Ukraine empört über IKRK-Vergleich: Sibiha nennt Gleichsetzung von russischen Angriffen und ukrainischen Treffern schändlich.

Ukraine empört über IKRK-Vergleich: Sibiha nennt Gleichsetzung von russischen Angriffen und ukrainischen Treffern schändlich
Ukraine empört über IKRK-Vergleich: Sibiha nennt Gleichsetzung von russischen Angriffen und ukrainischen Treffern schändlich

Kontroverse Stellungnahme des Roten Kreuzes

Nach Angaben von TSN.ua: Der Internationale Komitee vom Roten Kreuz (IKRK) hat eine Erklärung abgegeben, in der es die Angriffe der russischen Armee auf die ukritische Infrastruktur mit den Treffern der ukrainischen Verteidigungskräfte auf russische Ölraffinerien gleichsetzt. Diese Positionierung hat in der Ukraine heftige Reaktionen ausgelöst. Außenminister Andrij Sibiha bezeichnete die Aussage als schändlich.

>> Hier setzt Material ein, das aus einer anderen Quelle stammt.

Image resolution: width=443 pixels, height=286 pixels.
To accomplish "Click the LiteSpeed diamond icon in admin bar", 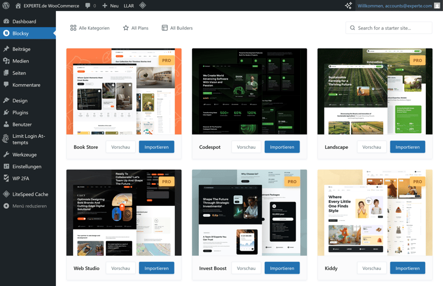I will click(142, 6).
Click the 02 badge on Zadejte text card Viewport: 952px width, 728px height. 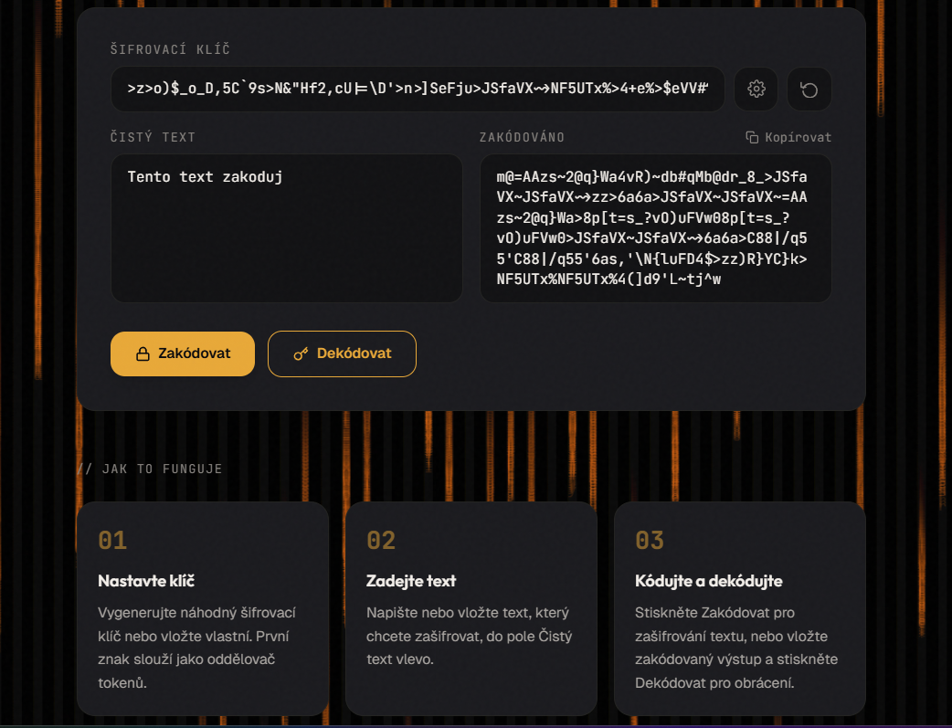pyautogui.click(x=381, y=541)
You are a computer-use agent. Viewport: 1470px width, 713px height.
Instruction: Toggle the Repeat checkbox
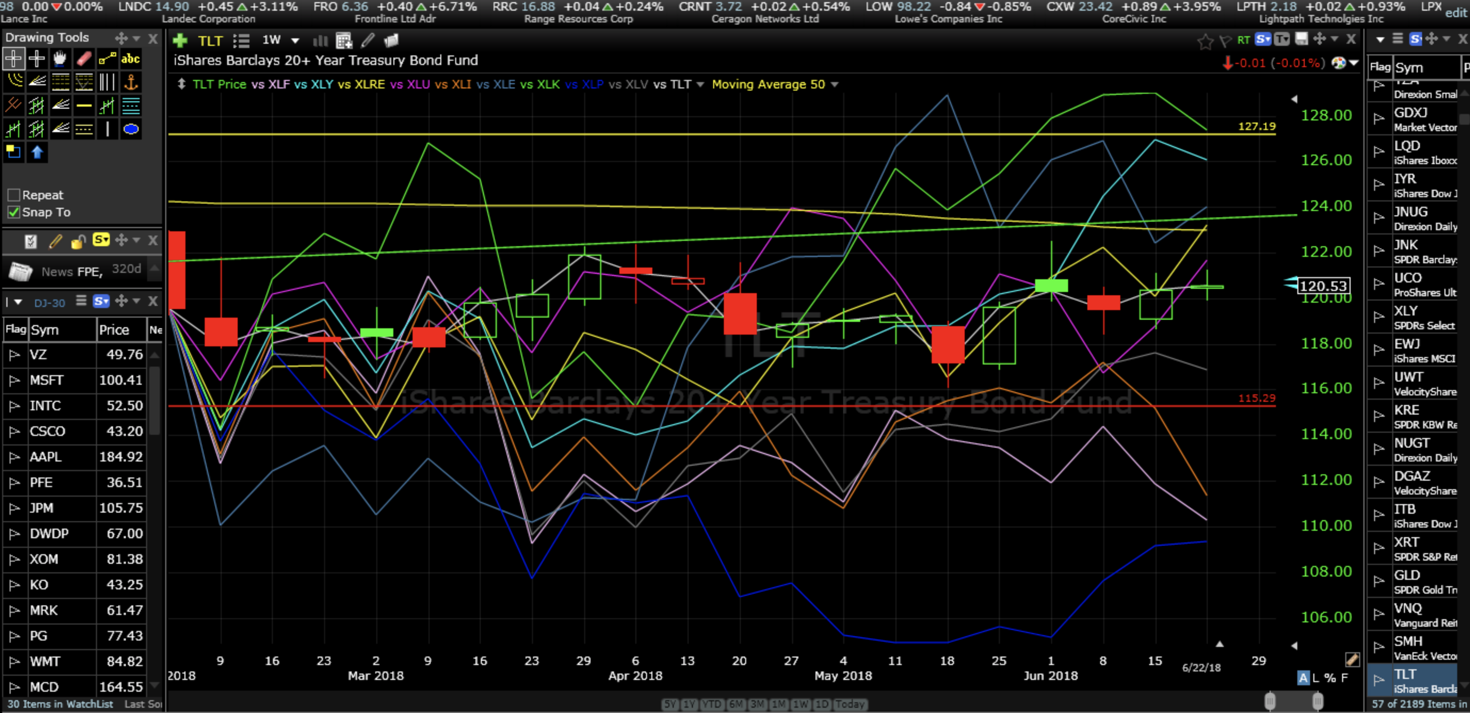14,195
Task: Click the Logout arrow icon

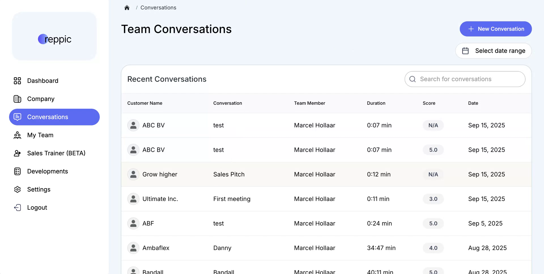Action: click(17, 207)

Das IKRK wies darauf hin, dass die jüngsten Angriffe Millionen von Menschen in Städten wie:

  • Kyjiw
  • Dnipro
  • Donezk
  • Bjelgorod
  • und anderen

ohne Strom, Wasser und Heizung zurückgelassen haben.

Diese humanitäre Krise ist äußerst besorgniserregend, da in erster Linie die Zivilbevölkerung unter den Folgen der Kriegshandlungen leidet.

„Eine falsche moralische Gleichsetzung von Aggressor und dem Land, das sich verteidigt, ist inakzeptabel.“

Andrij Sibiha

Andrij Sibiha forderte zudem, die Verfasser und Befürworter dieser Erklärung sollten ihre warmen Büros verlassen, in die Ukraine reisen und einen Tag in einem kalten Haus verbringen, um die Konsequenzen des Konflikts mit eigenen Augen zu sehen. Solche Vergleiche werden als Versuch gewertet, das Leiden der ukrainischen Bevölkerung im Krieg zu relativieren.

Die scharfe Reaktion der ukrainischen Regierung zeigt, wie sensibel die Bewertung von Kriegshandlungen durch internationale Organisationen ist, wenn der Kontext der Aggression unberücksichtigt bleibt.

Die humanitären Dimensionen des Krieges

Der Vorfall unterstreicht die Komplexität der humanitären Aspekte in einem Krieg. Es geht nicht nur um militärische Aktionen, sondern vor allem um deren verheerende Auswirkungen auf Zivilisten. Stellungnahmen von Menschenrechtsorganisationen, die den Kontext einer völkerrechtswidrigen Invasion außer Acht lassen, laufen Gefahr, als unangemessen und realitätsfremd wahrgenommen zu werden. Die ukrainische Seite pocht daher auf eine differenzierte und gerechte Darstellung der Lage auf internationaler Ebene.